Dalam hal inilah, tasawuf, pada awal pembentukannya adalah manifestasi akhlak atau keagamaan. Moral keagamaan ini banyak disinggung dalam Alquran dan as-Sunnah. Dengan demikian, sumber pertama tasawuf adalah ajaran-ajaran Islam, sebab tasawuf ditimba dari Alquran, Sunnah, dan amalan-amalan serta ucapan para sahabat. Amalan serta ucapan para sahabat tentu saja tidak keluar dan ruang lingkup Alquran dan Sunnah. Dengan begitu, justru dua sumber utama tasawuf adalah Alquran dan Sunnah itu sendiri.

Abu Nashr as-Siraj al-Thusi, dalam kitabnya aI-Luma’ menjelaskan bahwa dari Alquran dan Sunnah itulah, para sufi pertama-tama mendasarkan pendapat-pendapat mereka tentang moral dan tingkah laku, kerinduan dan kecintaan pada Ilahi, dan ma’rifat, suluk (jalan), dan juga latihan-latihan rohaniah mereka. Itu semua mereka susun demi terealisasinya tujuan kehidupan mistis. Lebih lanjut, Ath-Thusi mengemukakan bagaimana para sufi secara khusus lebih menaruh perhatian terhadap moral luhur serta sifat dan amalan utama. Hal ini demi mengikuti Nabi, para sahabat, serta orang-orang setelah mereka. Ini semua, menurut Al-Thusi, ilmunya dapat disimak dalam kitab Allâh SWT, yakni Alquran.

Alquran merupakan Kitab Allâh yang di dalamnya terkandung muatan-muatan ajaran Islam, baik aqidah, syari’ah maupun mu’amalah. Ketiga muatan tersebut banyak tercermin dalam ayat-ayat yang termaktub dalam Alquran. Ayat-ayat Alquran itu, di satu sisi memang ada yang perlu dipahami secara tekstual-lahiriah, tetapi di sisi lain juga ada hal yang perlu dipahami secara kontekstual-rohaniah. Sebab, jika ayat-ayat Alquran dipahami secara lahiriah saya, akan terasa kaku, kurang dinamis, dan tidak mustahil akan ditemukan persoalan yang tidak dapat diterima secara psikis.

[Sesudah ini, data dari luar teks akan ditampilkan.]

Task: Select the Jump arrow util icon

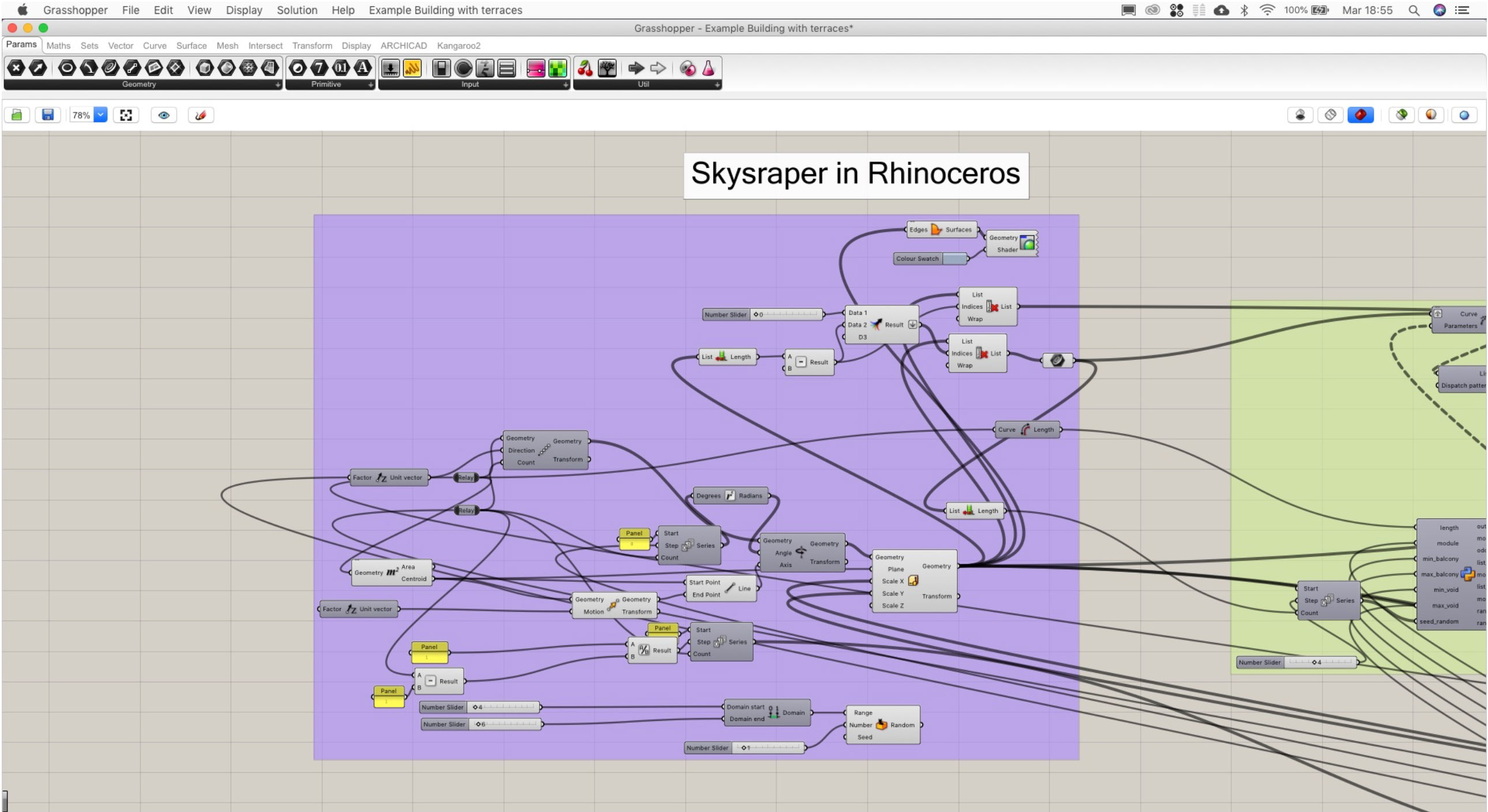Action: click(636, 68)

Secara umum, ajaran Islam mengatur kehidupan yang bersifat lahiriah dan batiniah. Pemahaman terhadap unsur kehidupan yang bersifat batiniah pada gilirannya melahirkan tasawuf. Unsur kehidupan tasawuf ini mendapat perhatian yang cukup besar dan sumber ajaran Islam, Alquran dan Sunnah, serta praktik kehidupan Nabi dan para sahabatnya. Alquran antara lain berbicara tentang kemungkinan manusia dapat saling mencintai (mahabbah) dengan Allâh SWT Hal ini misalnya sebagaimana difirmankan Allâh SWT dalam Alquran:

يَا أَيُّهَا الَّذِينَ آمَنُواْ مَن يَرْتَدَّ مِنكُمْ عَن دِينِهِ فَسَوْفَ يَأْتِي اللهُ بِقَوْمٍ يُحِبُّهُمْ وَيُحِبُّونَهُ أَذِلَّةٍ عَلَى الْمُؤْمِنِينَ أَعِزَّةٍ عَلَى الْكَافِرِينَ يُجَاهِدُونَ فِي سَبِيلِ اللهِ وَلاَ يَخَافُونَ لَوْمَةَ لآئِمٍ ذَلِكَ فَضْلُ اللهِ يُؤْتِيهِ مَن يَشَاءُ وَاللهُ وَاسِعٌ عَلِيمٌ، (المائدة : 54)

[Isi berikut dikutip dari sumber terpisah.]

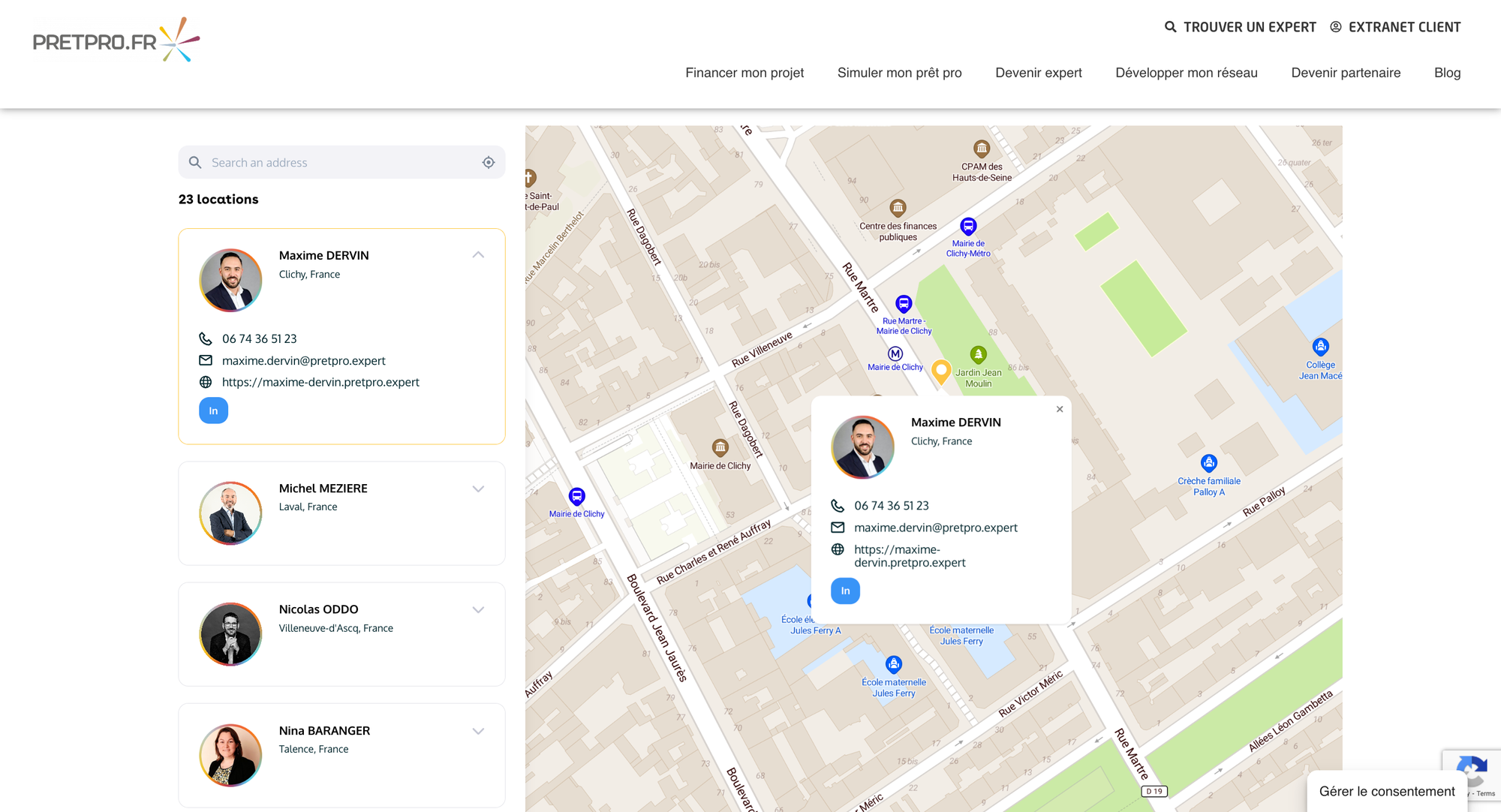Click the Collège Jean Macé map marker
This screenshot has width=1501, height=812.
tap(1320, 347)
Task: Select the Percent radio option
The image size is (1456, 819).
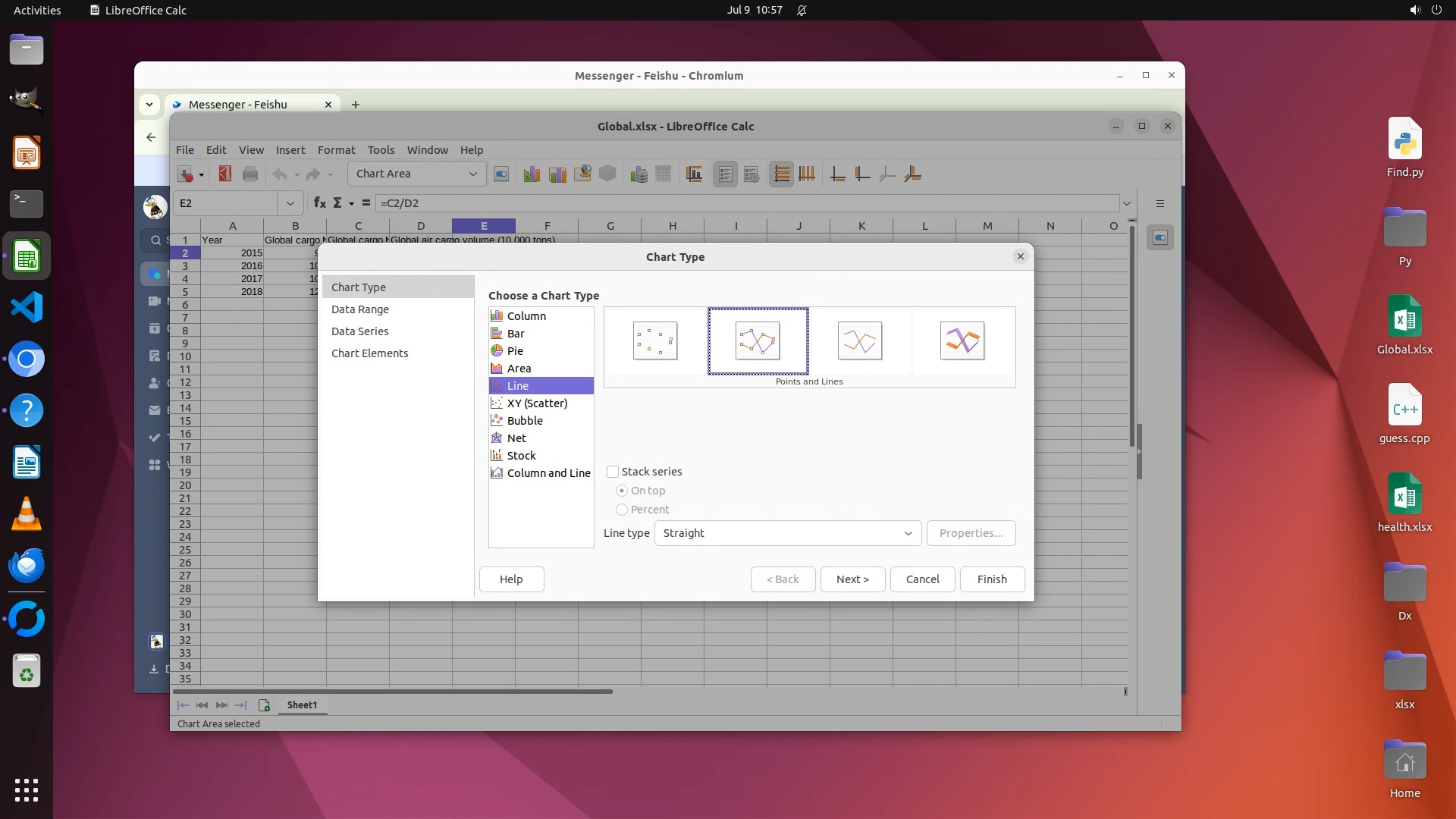Action: point(622,510)
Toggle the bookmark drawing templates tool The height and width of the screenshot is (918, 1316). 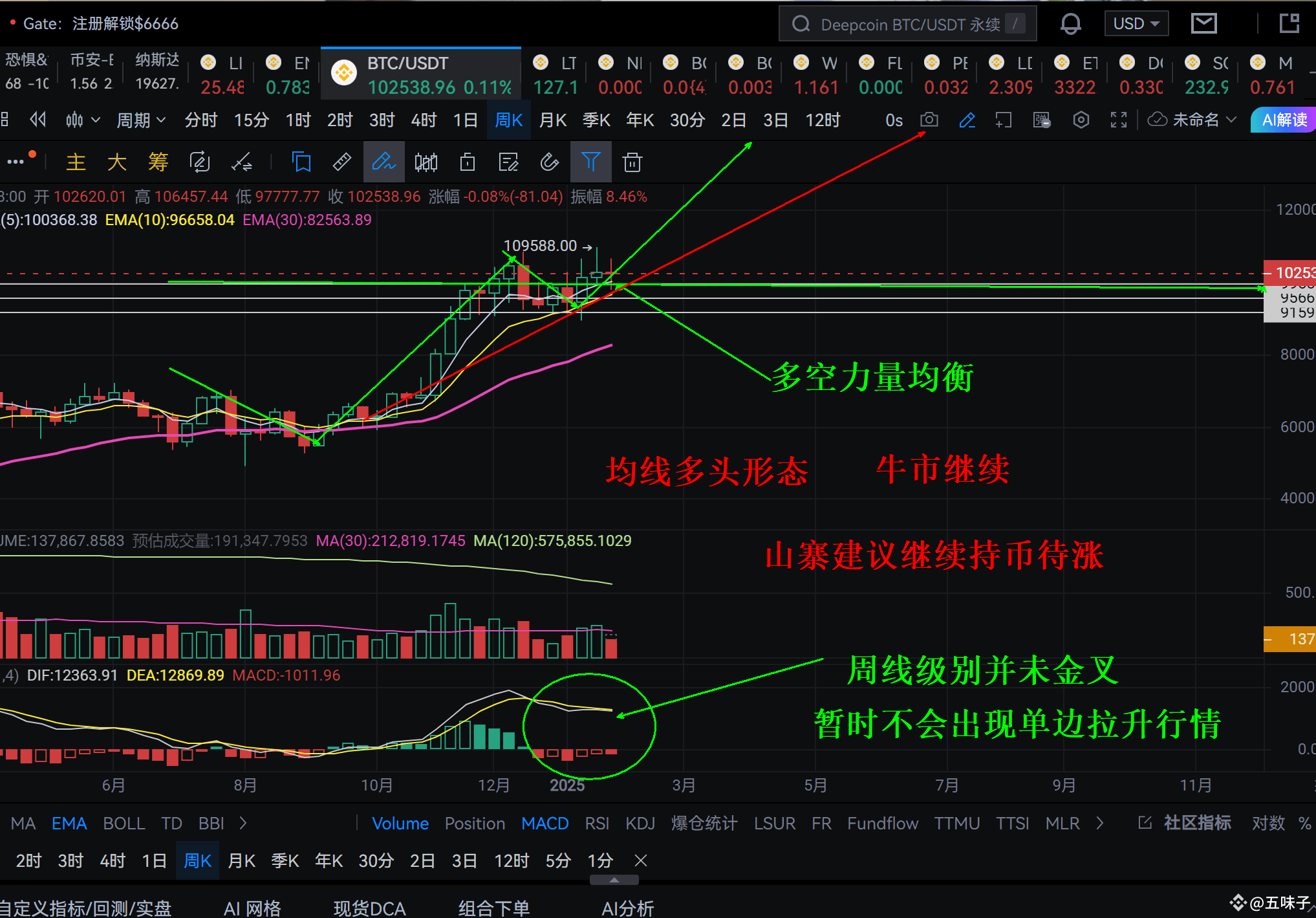point(301,162)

Hai orang-orang yang beriman barangsiapa di antara kamu yang murtad dari agamanya, maka kelak Allâh akan mendatangkan suatu kaum yang Allâh mencintai mereka dan mereka pun mencintai-Nya, yang bersikap lemah lembut terhadap orang yang mukmn, yang bersikap keras terhadap orang-orang kafir yang berjihad dijalan Allâh, dan yang tidak takut kepada celaan orang yang suka mencela. Itulah karunia Allâh, diberikan-Nya kepada siapa yang dikehendaki-Nya, dan Allâh Maha luas (pemberian-Nya) lagi Maha Mengetahui, (Q.S. al-Maidah, 5:54)

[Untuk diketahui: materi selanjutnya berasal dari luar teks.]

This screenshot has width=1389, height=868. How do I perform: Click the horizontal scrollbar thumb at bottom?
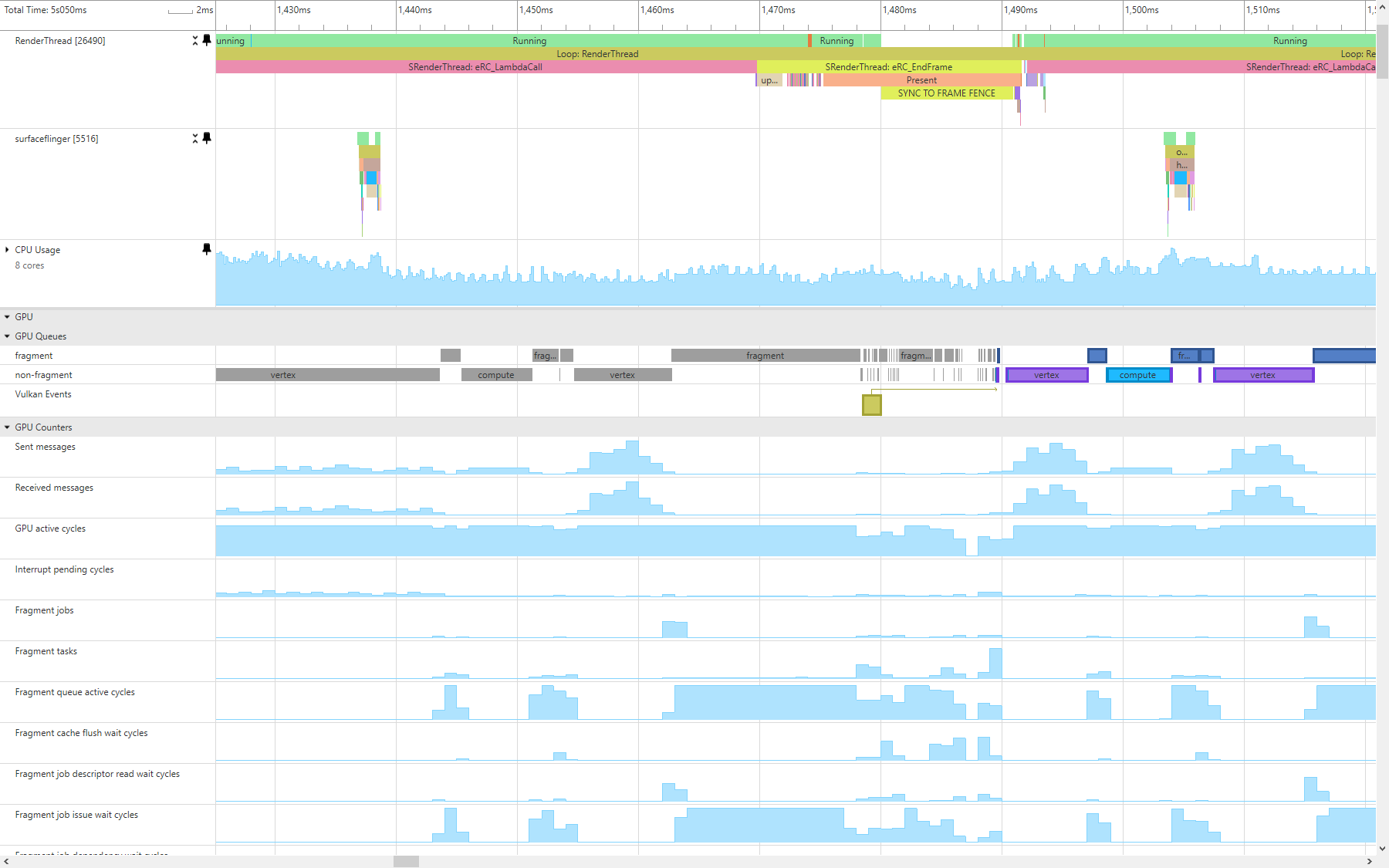[407, 862]
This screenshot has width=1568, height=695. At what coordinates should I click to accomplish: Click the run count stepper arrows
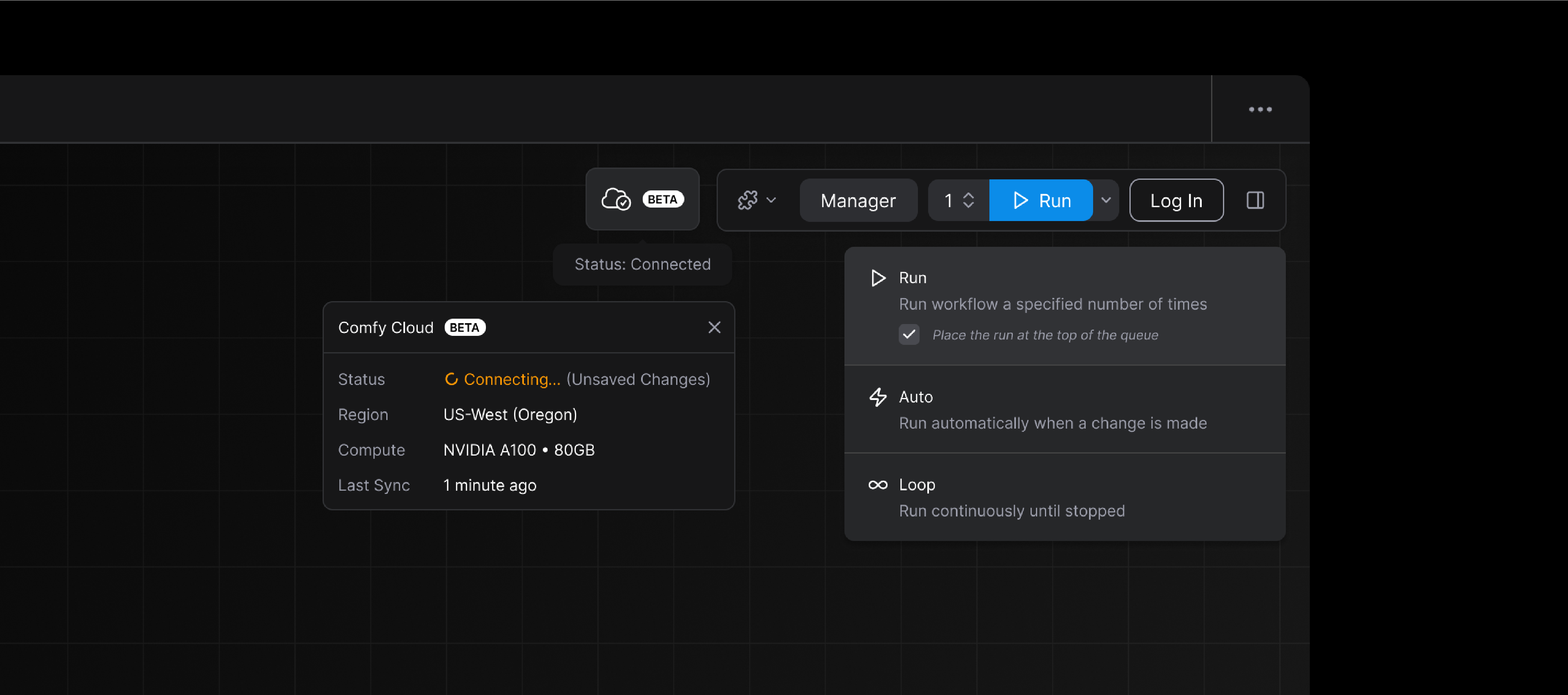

Dalam Alquran, Allâh pun memerintahkan manusia agar senantiasa bertobat, membersihkan diri, dan memohon ampunan kepada-Nya sehingga memperoleh cahaya dari-Nya

يَا أَيُّهَا الَّذِينَ آمَنُوا تُوبُوا إِلَى اللهِ تَوْبَةً نَصُوحًا عَسَى رَبُّكُمْ أَنْ يُكَفِّرَ عَنْكُمْ سَيِّئَاتِكُمْ وَيُدْخِلَكُمْ جَنَّاتٍ تَجْرِي مِنْ تَحْتِهَا الْأَنْهَارُ يَوْمَ لَا يُخْزِي اللهُ النَّبِيَّ وَالَّذِينَ آمَنُوا مَعَهُ نُورُهُمْ يَسْعَى بَيْنَ أَيْدِيهِمْ وَبِأَيْمَانِهِمْ يَقُولُونَ رَبَّنَا أَتْمِمْ لَنَا نُورَنَا وَاغْفِرْ لَنَا إِنَّكَ عَلَى كُلِّ شَيْءٍ قَدِيرٌ ، (التحريم: 8)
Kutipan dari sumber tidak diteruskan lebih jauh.